Work instruction |
All entries below must be output word for word, and the pictures left behind.

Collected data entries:
>>>

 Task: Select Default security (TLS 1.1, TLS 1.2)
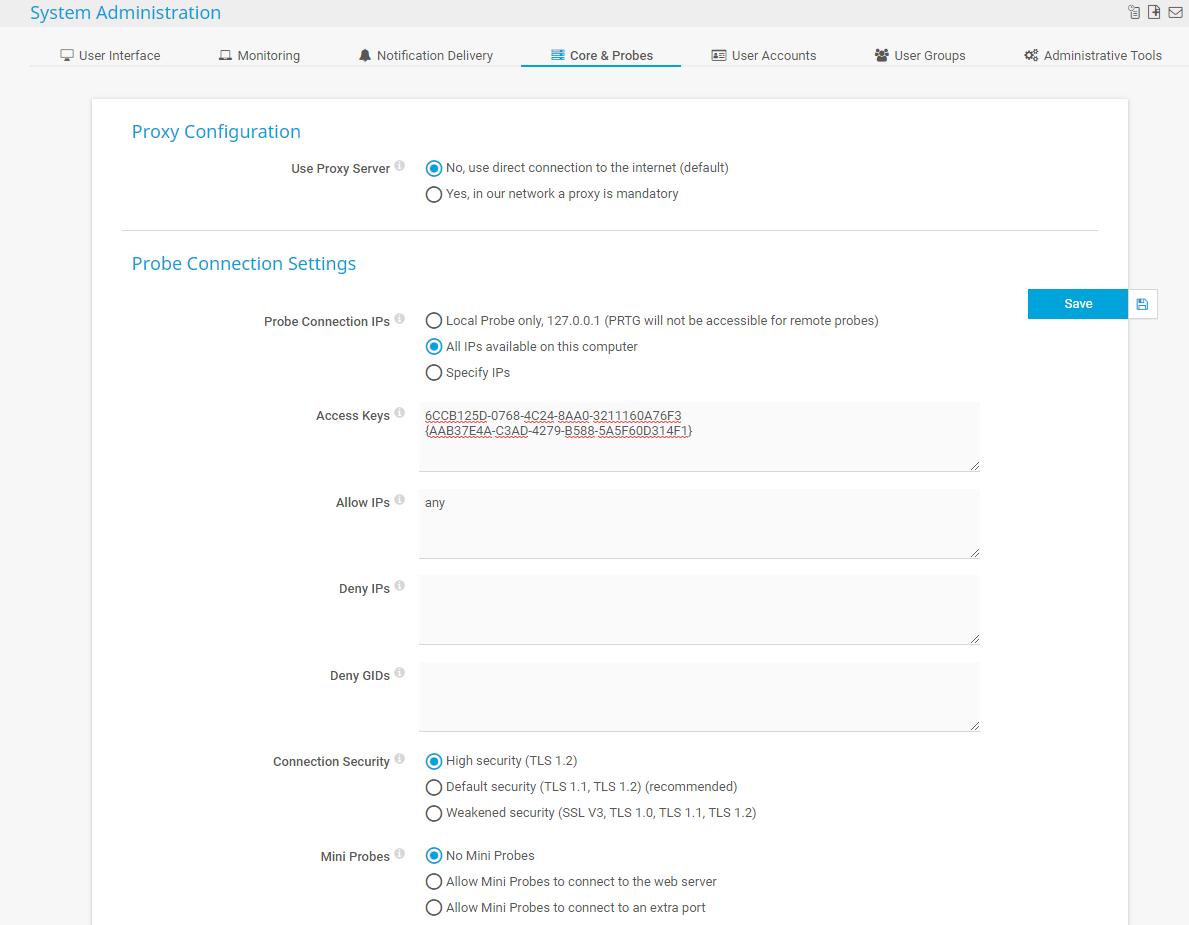(x=434, y=787)
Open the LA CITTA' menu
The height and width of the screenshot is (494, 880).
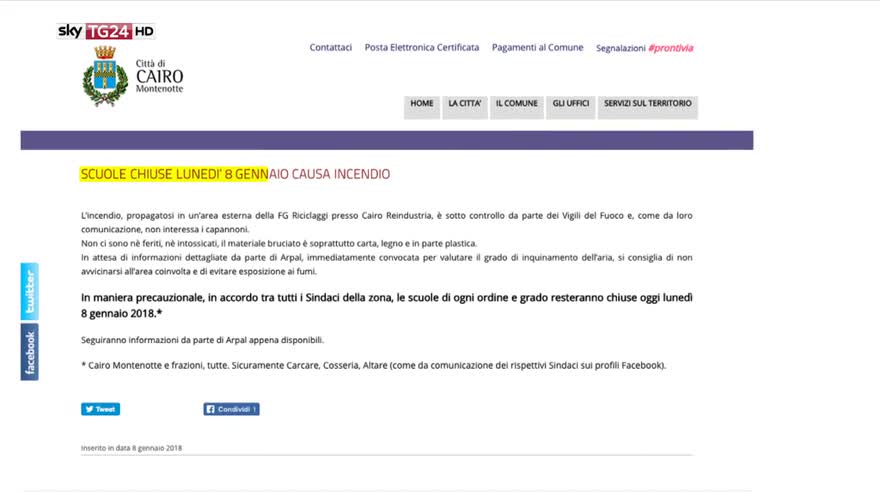465,104
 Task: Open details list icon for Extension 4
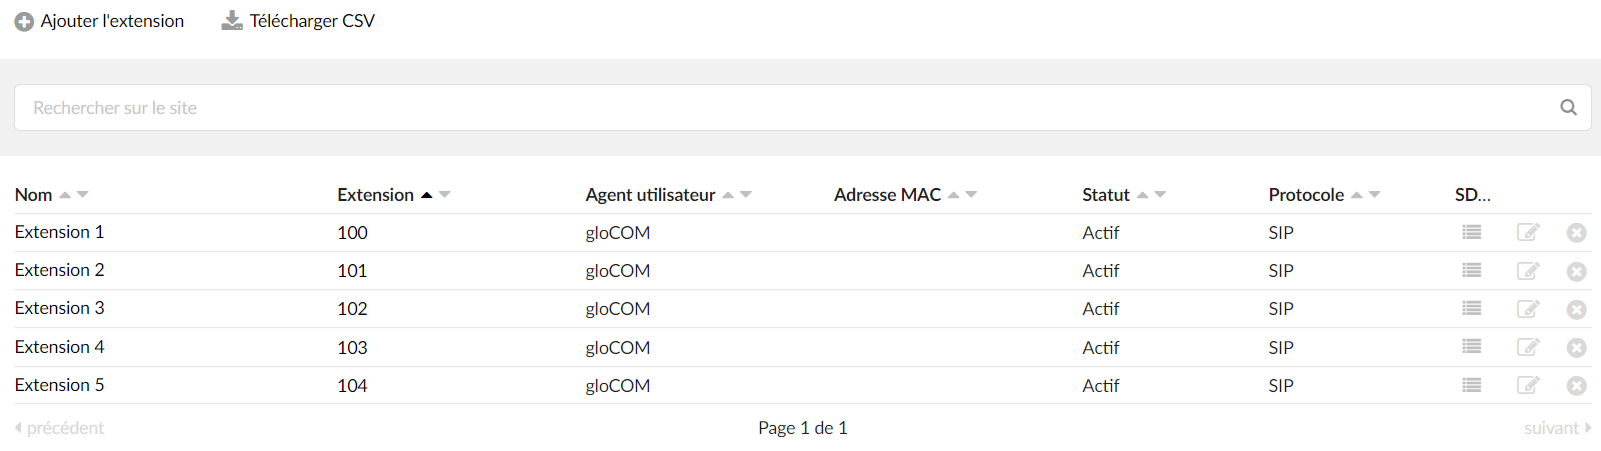[1471, 346]
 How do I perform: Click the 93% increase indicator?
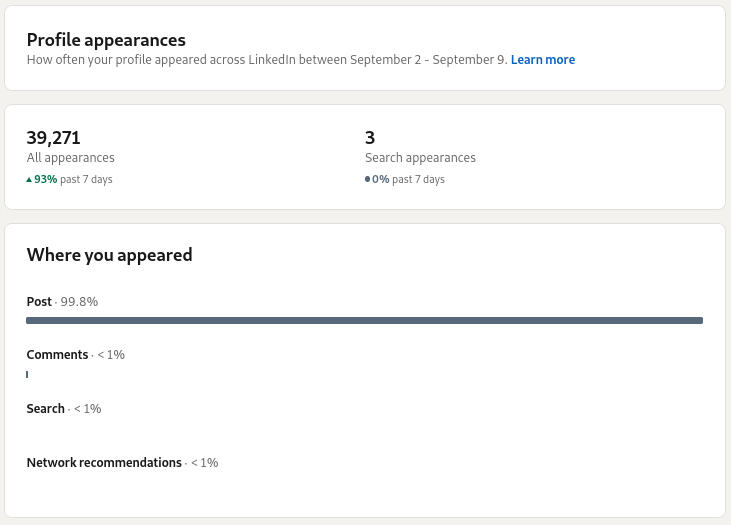(x=46, y=180)
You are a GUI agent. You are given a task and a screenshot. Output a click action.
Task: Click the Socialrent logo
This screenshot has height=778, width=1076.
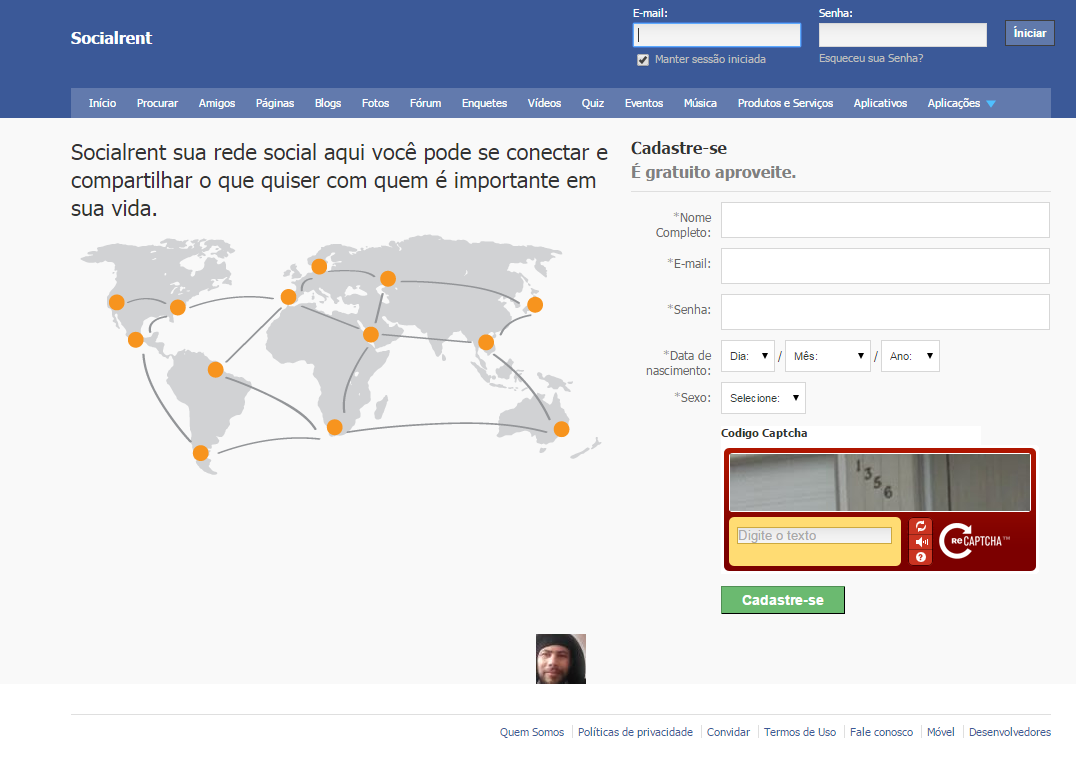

<<<

Solution to this problem |
 Task: Select Default security (TLS 1.1, TLS 1.2)
(x=434, y=787)
Open the LA CITTA' menu
The height and width of the screenshot is (494, 880).
465,104
 Task: Open details list icon for Extension 4
[1471, 346]
 How do I perform: Click the 93% increase indicator?
(x=46, y=180)
You are a GUI agent. You are given a task and a screenshot. Output a click action.
Task: Click the Socialrent logo
This screenshot has height=778, width=1076.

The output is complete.